◆ **Try it**: Copy all the lines of the listing below exactly. Skip the images.

◆ **Exercise material**:

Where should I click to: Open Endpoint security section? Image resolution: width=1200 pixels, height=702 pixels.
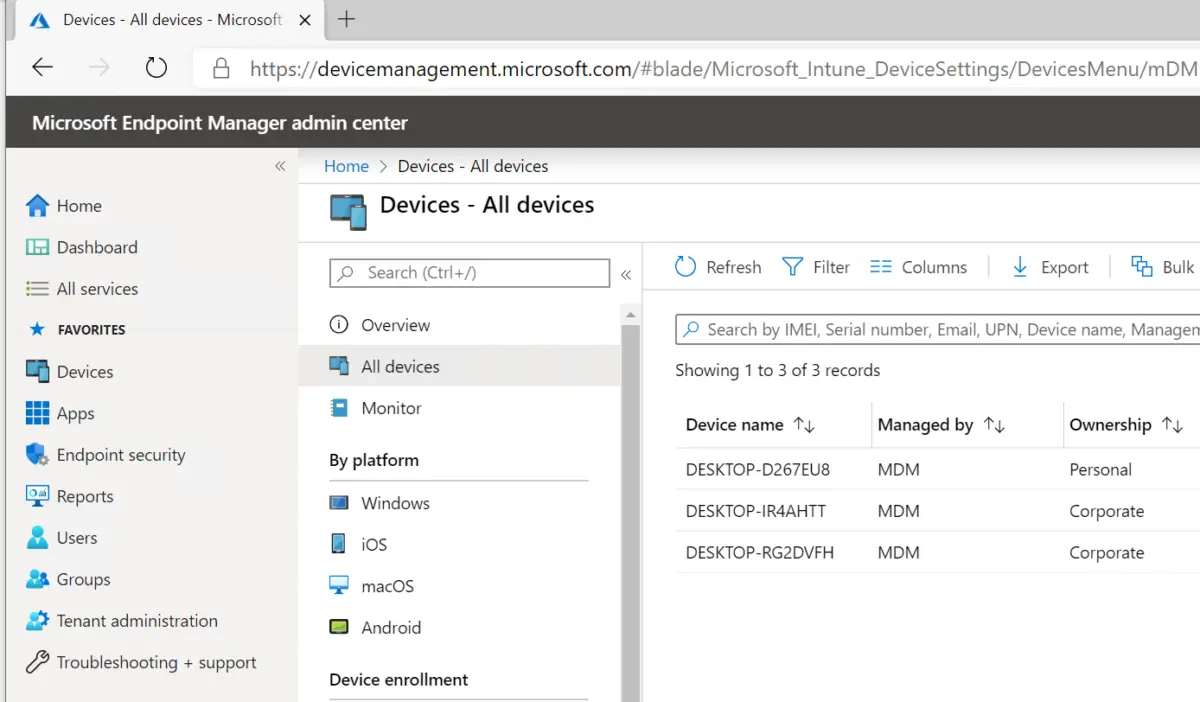tap(118, 454)
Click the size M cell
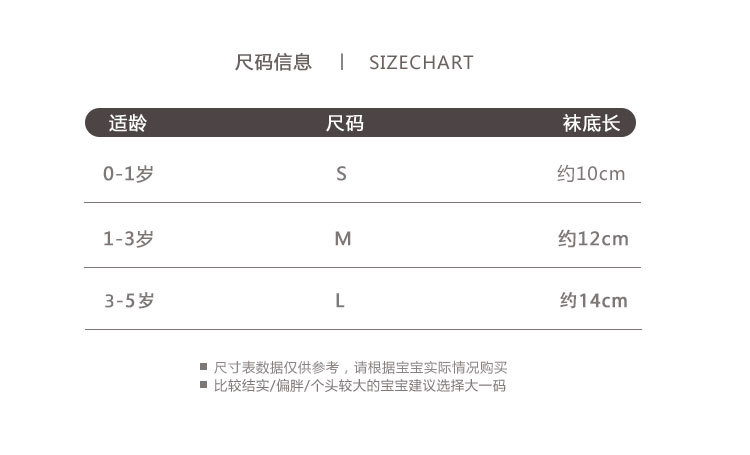750x455 pixels. tap(343, 239)
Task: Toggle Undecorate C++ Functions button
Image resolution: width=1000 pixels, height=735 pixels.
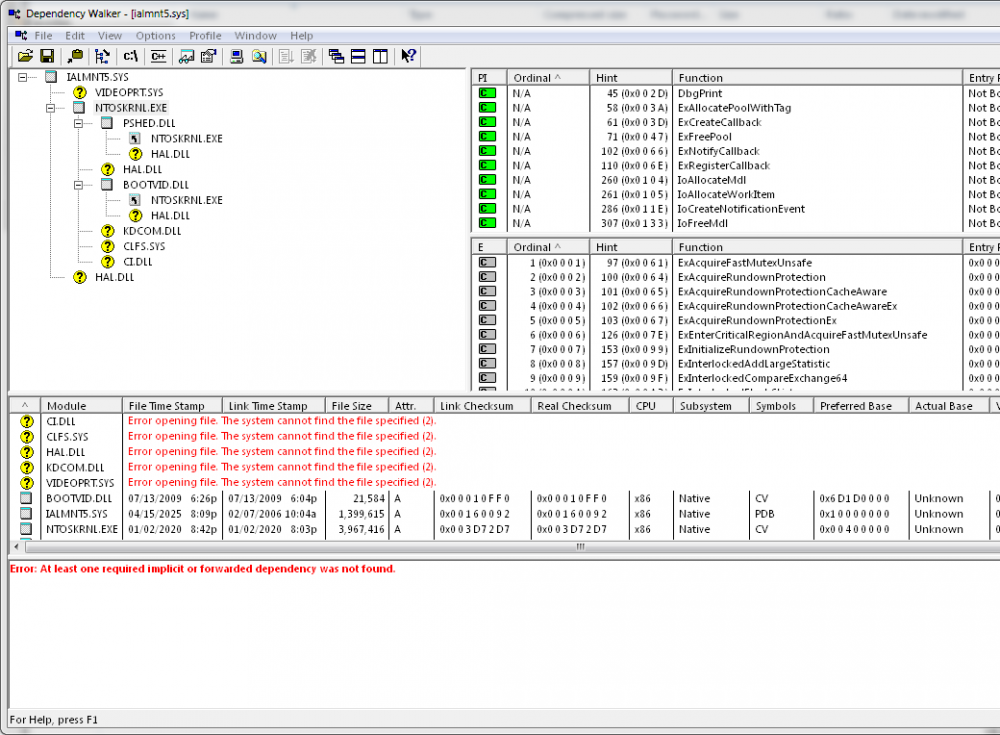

◆ **Task solution**:
Where should I click to: Open Endpoint security section? Image resolution: width=1200 pixels, height=702 pixels.
tap(118, 454)
Click the size M cell
750x455 pixels. tap(343, 239)
Task: Toggle Undecorate C++ Functions button
Image resolution: width=1000 pixels, height=735 pixels.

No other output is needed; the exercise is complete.